Quicksaving brings our view back down to earth, but the plot keeps climbing into thinner air. 

For every cornball gag that lands—“Legion’s greetings!” chirps a legionnaire—there’s one that bombs: a gravestone for “Mark Sism, whose ideas never really worked out.” (Though some major characters are minimally voiced, the graveyard inscriptions are all read in full by a narrator—just as nobody requested.) Nevertheless, the stream of jokes is your chief reward for trudging forward as the narrative widens from a local mystery to a profoundly boring cosmic conflict. The story works much like the game’s camera, which is nudged higher and higher by the tips of trees and ridges in the game’s rougher areas, rising like an observation balloon until it barely tracks the figures on the ground. Quicksaving brings our view back down to earth, but the plot keeps climbing into thinner air.

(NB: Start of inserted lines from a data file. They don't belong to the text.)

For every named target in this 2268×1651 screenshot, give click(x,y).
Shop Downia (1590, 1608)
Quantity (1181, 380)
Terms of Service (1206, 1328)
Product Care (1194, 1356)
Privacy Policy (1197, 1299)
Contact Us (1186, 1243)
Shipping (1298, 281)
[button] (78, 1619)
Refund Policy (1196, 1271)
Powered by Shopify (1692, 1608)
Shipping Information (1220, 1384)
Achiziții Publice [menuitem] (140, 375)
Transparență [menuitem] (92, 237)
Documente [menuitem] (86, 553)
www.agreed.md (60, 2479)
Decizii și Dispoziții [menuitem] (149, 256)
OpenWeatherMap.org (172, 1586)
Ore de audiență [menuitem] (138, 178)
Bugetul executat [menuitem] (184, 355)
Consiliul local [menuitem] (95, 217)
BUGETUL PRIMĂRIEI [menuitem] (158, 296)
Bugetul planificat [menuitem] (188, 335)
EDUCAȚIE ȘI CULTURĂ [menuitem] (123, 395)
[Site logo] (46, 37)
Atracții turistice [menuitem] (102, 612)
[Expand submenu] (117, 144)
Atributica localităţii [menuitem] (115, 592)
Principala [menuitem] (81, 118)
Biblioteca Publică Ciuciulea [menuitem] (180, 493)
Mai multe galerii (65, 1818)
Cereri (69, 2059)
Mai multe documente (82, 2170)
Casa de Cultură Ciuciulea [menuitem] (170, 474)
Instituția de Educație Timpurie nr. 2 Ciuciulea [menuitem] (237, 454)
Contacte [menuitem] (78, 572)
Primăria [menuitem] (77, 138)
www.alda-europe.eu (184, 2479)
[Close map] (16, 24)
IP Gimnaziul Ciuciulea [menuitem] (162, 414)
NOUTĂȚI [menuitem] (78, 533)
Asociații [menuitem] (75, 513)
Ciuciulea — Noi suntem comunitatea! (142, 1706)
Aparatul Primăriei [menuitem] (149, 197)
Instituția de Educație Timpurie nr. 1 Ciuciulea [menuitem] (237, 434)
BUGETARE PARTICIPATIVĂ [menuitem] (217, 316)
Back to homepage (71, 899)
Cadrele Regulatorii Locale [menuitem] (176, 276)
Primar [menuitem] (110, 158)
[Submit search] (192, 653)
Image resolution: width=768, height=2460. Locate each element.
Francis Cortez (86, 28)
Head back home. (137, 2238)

The game’s vaunted combat isn’t quite in step with the story, either. Early on, it’s bracingly layered and physical—shoot the enemy with arrows, use lightning bolts to electrify their blood, teleport an oil barrel into a nearby fire, etc. The first zone’s boss fight is a classic test, a backpack-emptying encounter where you read every scroll and chug every forgotten potion. But once you crack that boss, the fight goes out of the game. Later battles are less taut, and you stop feeling the clean lines of the system beneath the gauze of miscues and irritation caused by a fidgety targeting system.

I can only compare Original Sin to Divinity: Dragon Commander, another Larian Studios title made with a noble disregard for the world’s demands. In it, the player leads an army of fantasy races that demand judgments on every hot-button issue under the sun, from taxing churches (the undead disapprove!) to approving smoking in schools (dwarves approve!). It was about finding balance between the private and the political spheres, and between its own incongruous mechanics. Like most good comedy, it circled a real concern: the absurd burdens of leadership.

Dragon Commander was a strange idea, but it was clearly an idea. I’m not sure Original Sin has a clue what it’s about, beyond “feeling like an old game.” It gets more strung out as you go along, introducing towns that feel curiously bereft of quests and dungeons padded out with tedious switch hunts. There’s no strong character to center it, no perspective to ground it, no consistent challenge to weight it. It’s an impressive novelty, but it fades fast.